START EXTRACTED ENTRIES

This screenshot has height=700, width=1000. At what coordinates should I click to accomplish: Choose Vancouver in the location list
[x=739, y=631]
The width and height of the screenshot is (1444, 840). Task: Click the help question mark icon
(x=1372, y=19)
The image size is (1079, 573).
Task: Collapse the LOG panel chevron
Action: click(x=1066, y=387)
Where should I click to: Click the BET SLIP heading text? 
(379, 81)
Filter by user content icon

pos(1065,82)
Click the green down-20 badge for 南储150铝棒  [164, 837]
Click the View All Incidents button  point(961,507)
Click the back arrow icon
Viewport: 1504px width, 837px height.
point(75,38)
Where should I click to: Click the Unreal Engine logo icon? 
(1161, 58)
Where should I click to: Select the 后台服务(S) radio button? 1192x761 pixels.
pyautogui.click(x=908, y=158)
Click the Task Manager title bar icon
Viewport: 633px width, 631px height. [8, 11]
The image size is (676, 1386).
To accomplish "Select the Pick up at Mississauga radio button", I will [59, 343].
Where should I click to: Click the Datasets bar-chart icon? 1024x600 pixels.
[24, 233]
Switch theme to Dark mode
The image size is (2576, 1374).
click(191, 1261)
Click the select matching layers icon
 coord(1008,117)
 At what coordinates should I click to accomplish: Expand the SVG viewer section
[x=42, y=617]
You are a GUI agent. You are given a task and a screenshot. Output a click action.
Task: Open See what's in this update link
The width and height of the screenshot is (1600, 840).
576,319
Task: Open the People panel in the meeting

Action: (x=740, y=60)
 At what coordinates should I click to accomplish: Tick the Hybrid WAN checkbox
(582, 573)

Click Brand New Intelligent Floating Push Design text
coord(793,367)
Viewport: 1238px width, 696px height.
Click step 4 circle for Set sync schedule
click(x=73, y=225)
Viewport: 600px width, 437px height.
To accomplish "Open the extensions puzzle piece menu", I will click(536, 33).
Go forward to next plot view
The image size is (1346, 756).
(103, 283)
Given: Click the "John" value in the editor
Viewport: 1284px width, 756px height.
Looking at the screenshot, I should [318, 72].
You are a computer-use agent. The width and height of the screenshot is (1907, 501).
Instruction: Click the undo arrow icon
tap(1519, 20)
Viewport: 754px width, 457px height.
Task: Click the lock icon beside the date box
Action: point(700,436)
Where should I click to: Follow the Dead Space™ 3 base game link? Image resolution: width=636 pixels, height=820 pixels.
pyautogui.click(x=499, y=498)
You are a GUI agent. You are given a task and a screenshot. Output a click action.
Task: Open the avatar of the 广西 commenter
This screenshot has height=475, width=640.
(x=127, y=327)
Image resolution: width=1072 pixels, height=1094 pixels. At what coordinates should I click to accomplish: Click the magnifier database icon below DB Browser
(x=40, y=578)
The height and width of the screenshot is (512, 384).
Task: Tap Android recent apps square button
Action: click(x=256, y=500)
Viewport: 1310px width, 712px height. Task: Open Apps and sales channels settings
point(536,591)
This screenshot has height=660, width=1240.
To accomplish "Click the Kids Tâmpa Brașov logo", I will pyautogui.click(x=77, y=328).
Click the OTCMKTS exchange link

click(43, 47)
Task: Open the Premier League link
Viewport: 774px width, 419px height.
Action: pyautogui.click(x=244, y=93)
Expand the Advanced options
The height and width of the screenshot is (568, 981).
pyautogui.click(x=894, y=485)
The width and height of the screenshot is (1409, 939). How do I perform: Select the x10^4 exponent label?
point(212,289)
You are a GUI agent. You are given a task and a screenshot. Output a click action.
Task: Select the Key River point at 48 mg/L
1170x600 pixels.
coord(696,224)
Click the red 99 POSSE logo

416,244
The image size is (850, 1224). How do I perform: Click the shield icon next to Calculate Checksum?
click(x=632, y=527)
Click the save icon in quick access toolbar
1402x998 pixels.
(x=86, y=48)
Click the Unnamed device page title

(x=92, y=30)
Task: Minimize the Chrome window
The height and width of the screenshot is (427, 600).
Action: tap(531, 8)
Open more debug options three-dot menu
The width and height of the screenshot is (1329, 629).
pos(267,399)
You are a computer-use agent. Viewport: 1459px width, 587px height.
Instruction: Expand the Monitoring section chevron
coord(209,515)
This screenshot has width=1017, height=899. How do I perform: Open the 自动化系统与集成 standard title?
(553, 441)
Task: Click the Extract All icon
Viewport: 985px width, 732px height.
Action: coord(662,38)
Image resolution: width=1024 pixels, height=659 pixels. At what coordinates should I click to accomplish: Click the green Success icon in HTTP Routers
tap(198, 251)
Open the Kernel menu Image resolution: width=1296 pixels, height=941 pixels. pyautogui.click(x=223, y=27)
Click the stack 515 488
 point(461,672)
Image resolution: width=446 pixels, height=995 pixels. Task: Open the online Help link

END EXTRACTED ENTRIES

DIRECTIONS FOR THIS TASK:
Please copy every line from the entries that includes the word "computer".

TASK SOLUTION:
You are a computer-use agent. The width and height of the screenshot is (1907, 501).
You are a computer-use agent. Viewport: 1459px width, 587px height.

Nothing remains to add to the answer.